- **Aim of the exercise**
Output, word for word, the line that contains "Given: Open Live Chat from sidebar" and all lines after it in the records below, omitting pictures.

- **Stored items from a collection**
__________________________________________________

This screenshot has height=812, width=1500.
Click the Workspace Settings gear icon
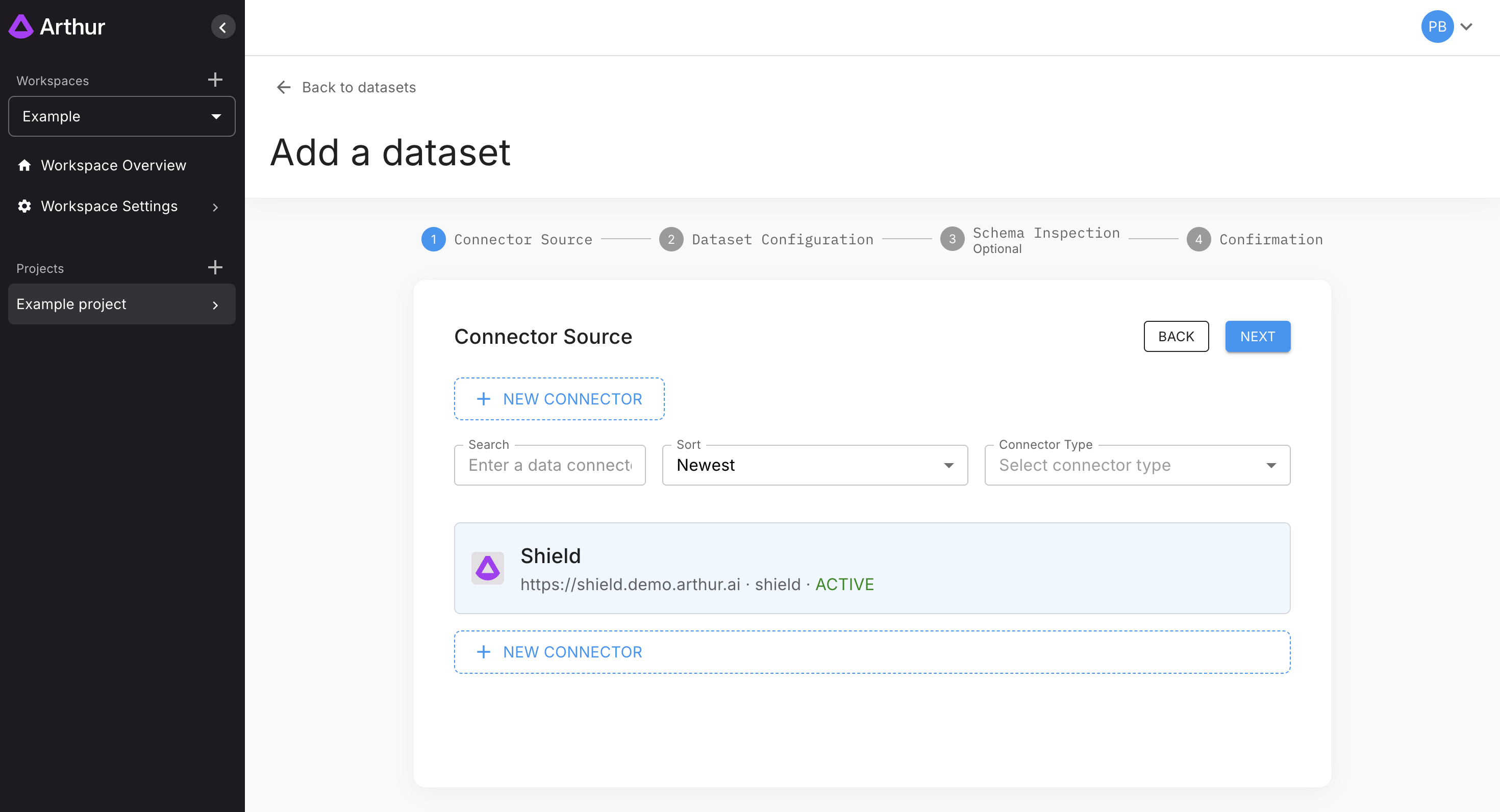point(24,206)

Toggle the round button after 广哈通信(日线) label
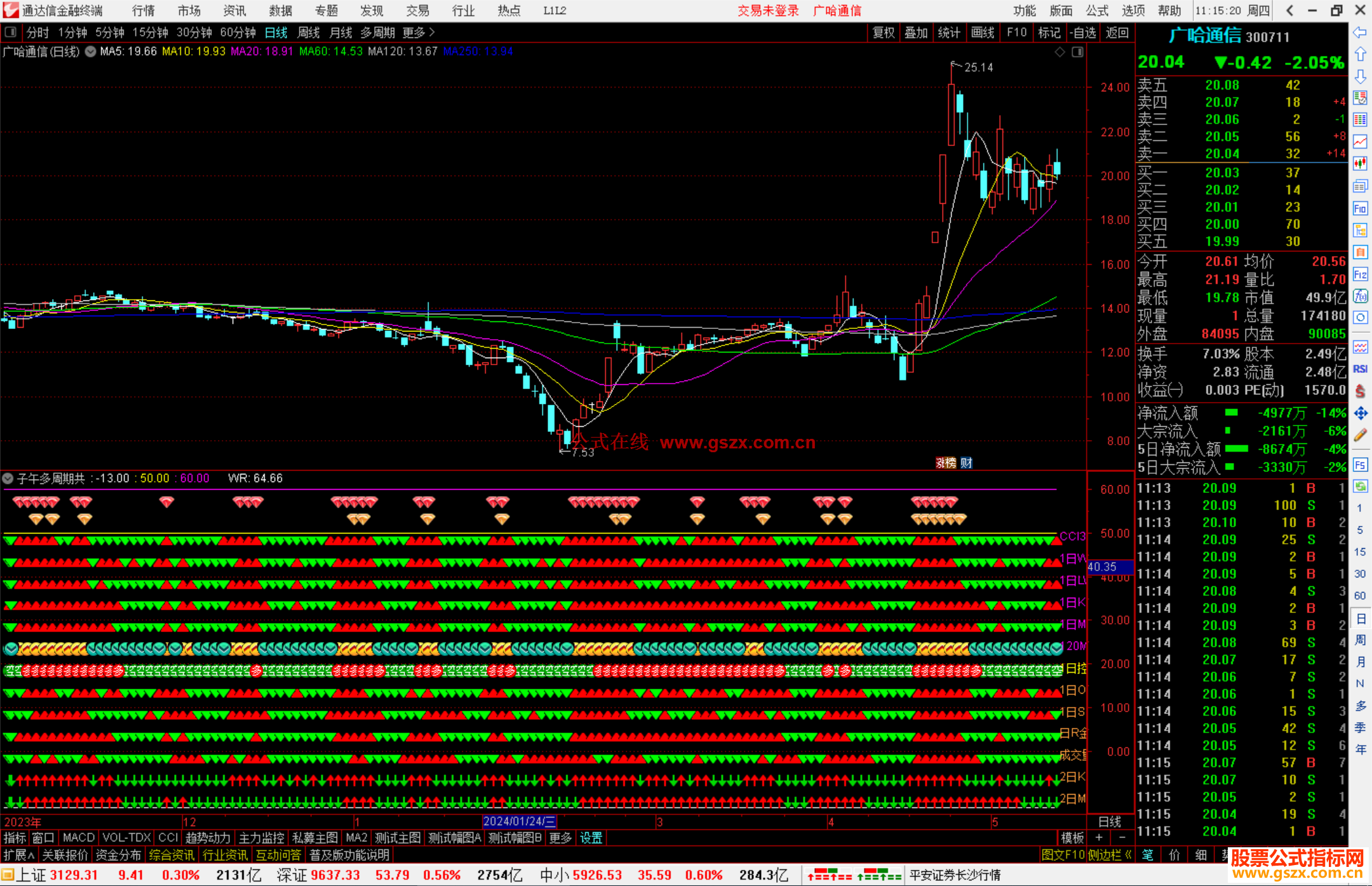(91, 51)
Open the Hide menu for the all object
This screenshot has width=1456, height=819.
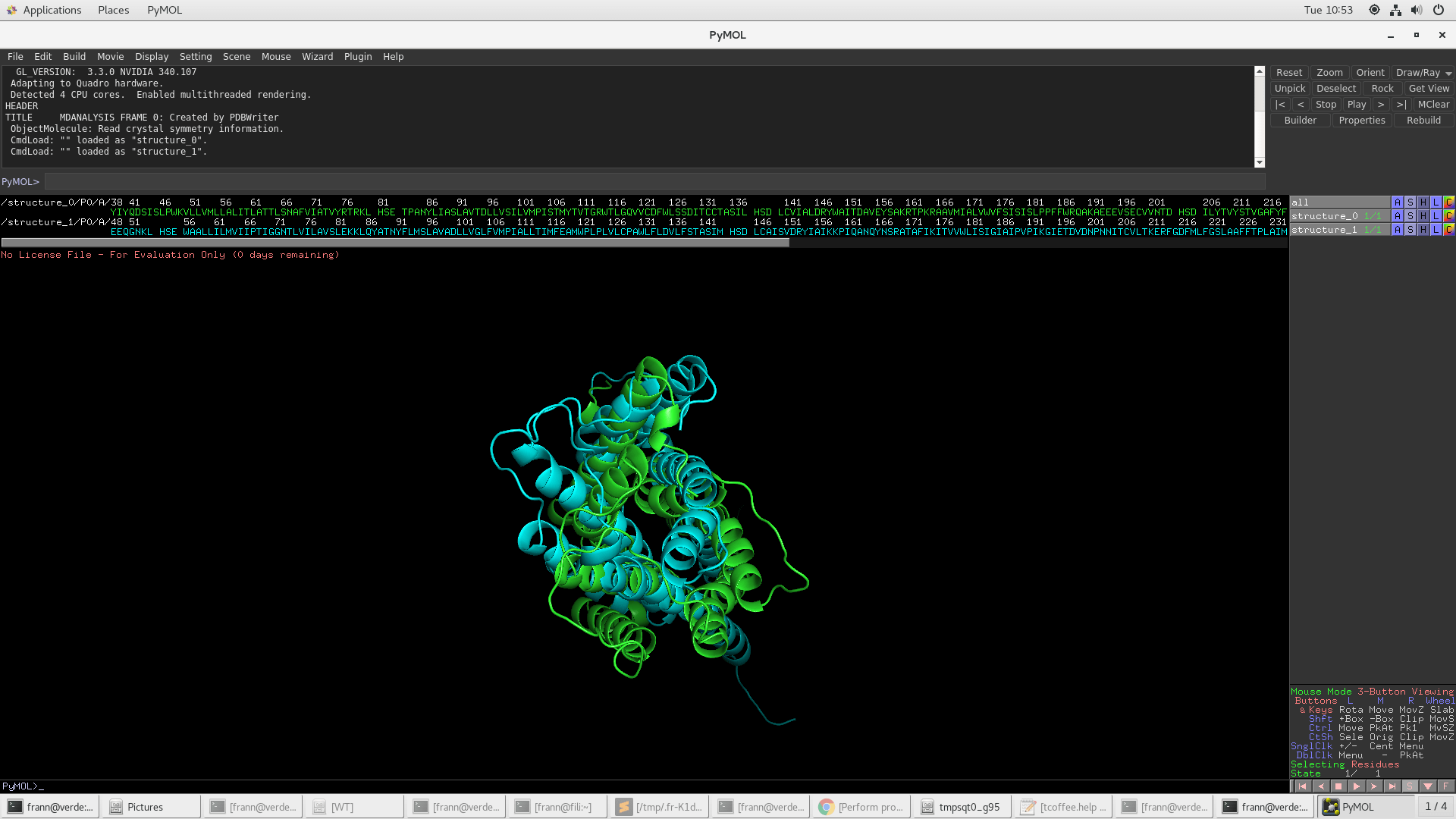pyautogui.click(x=1422, y=202)
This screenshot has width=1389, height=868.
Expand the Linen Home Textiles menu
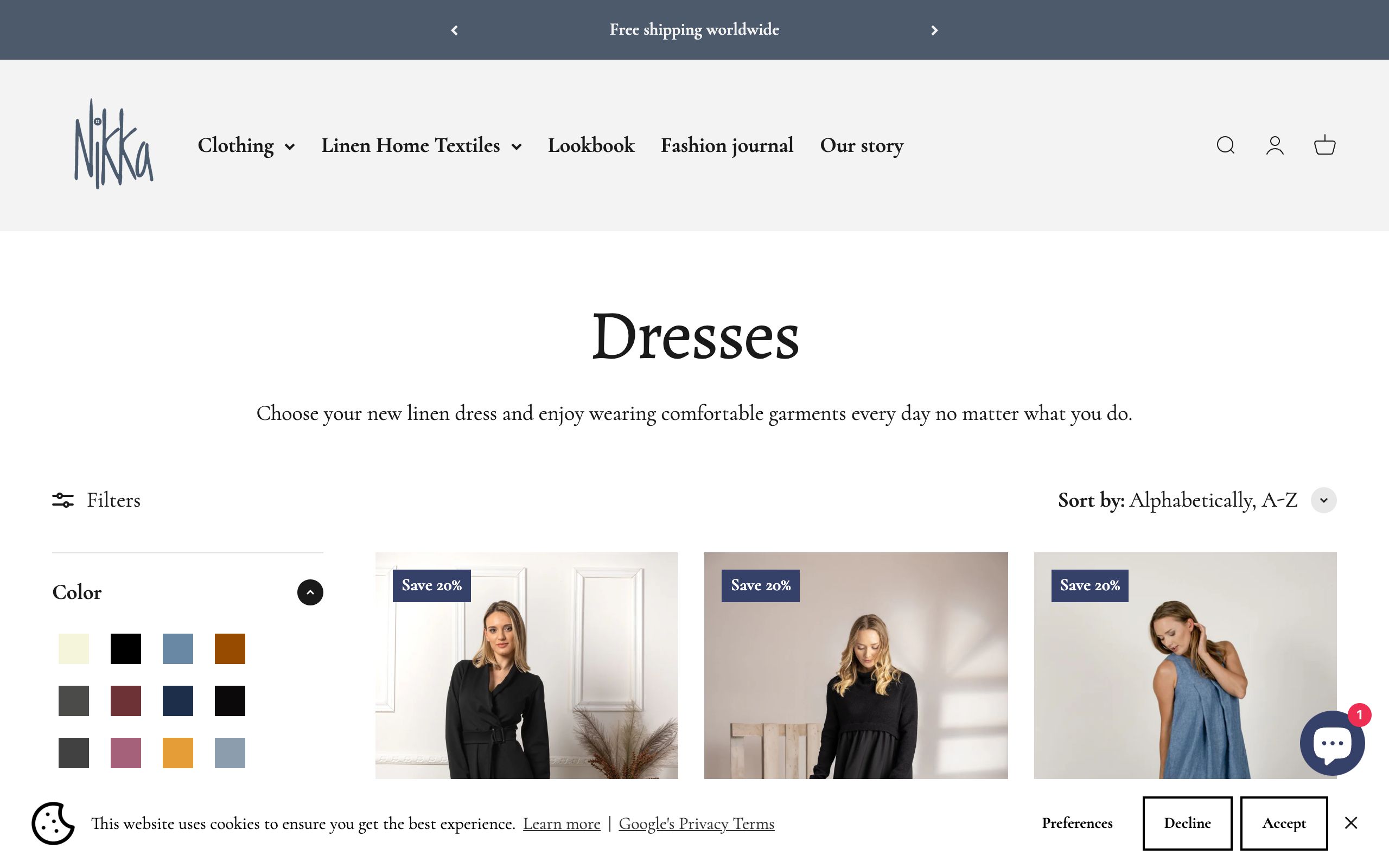420,145
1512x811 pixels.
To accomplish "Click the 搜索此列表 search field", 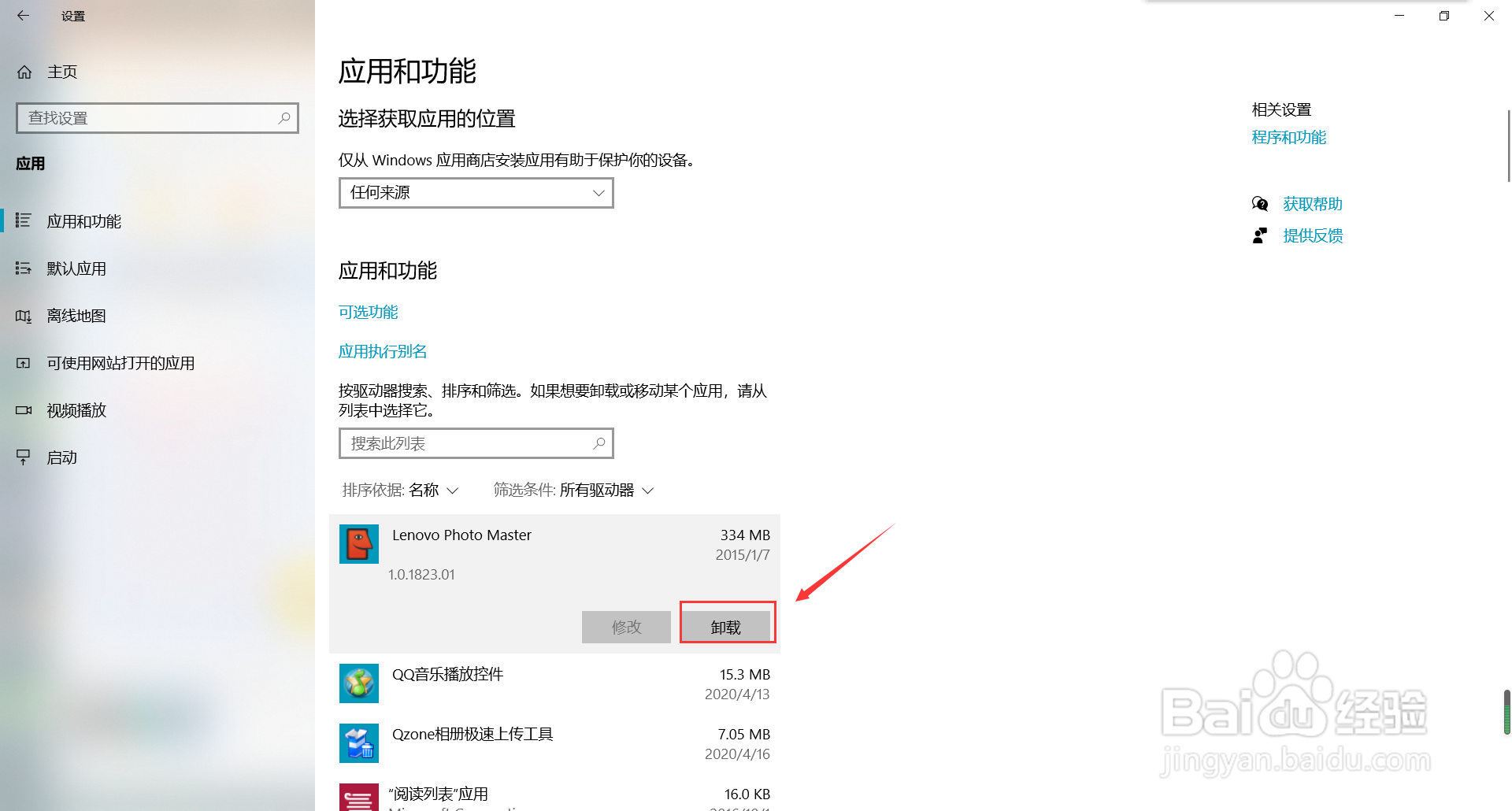I will (x=476, y=443).
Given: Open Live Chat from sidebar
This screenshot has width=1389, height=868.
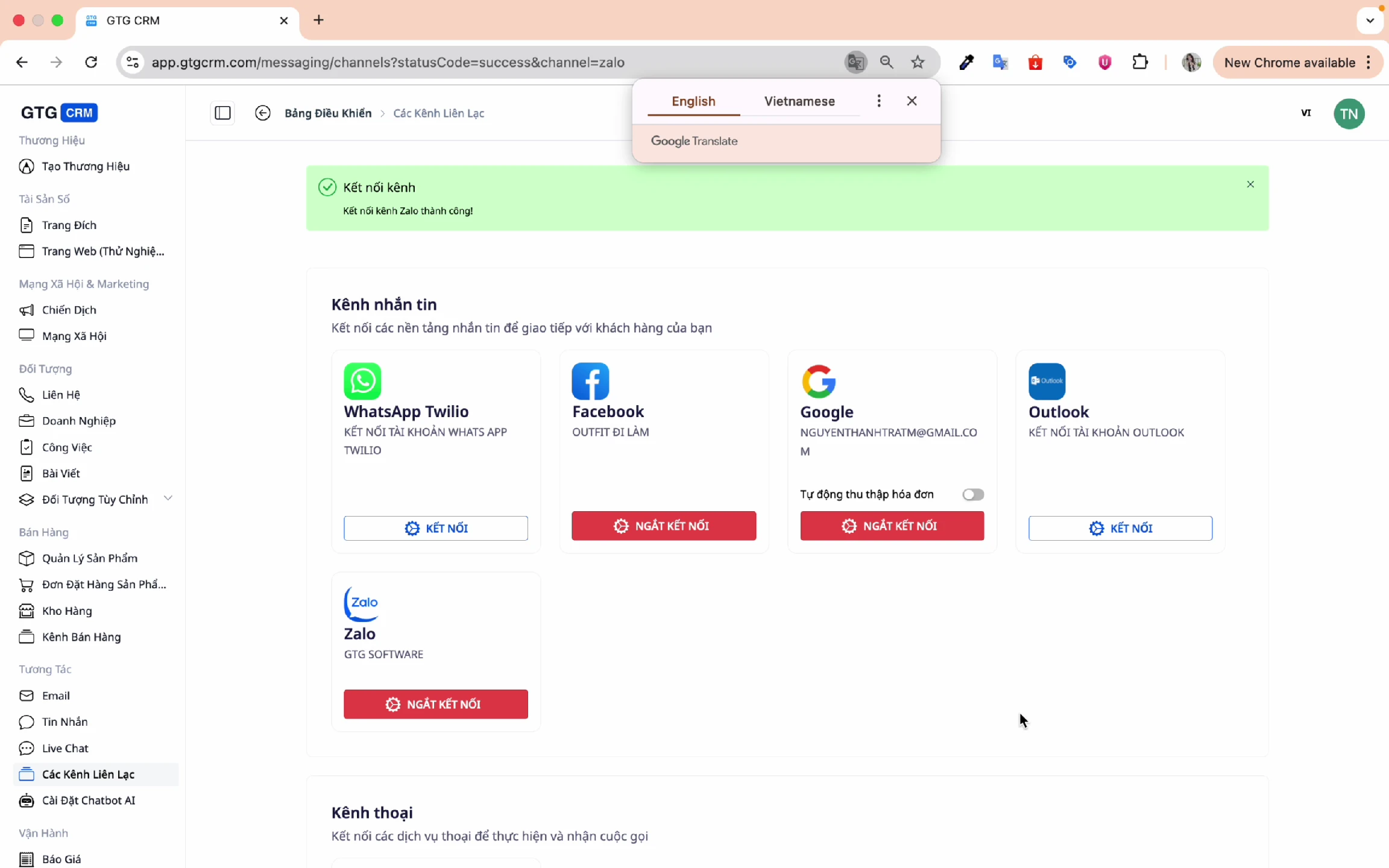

__________________________________________________

- **Result of the exercise**
Given: Open Live Chat from sidebar
This screenshot has width=1389, height=868.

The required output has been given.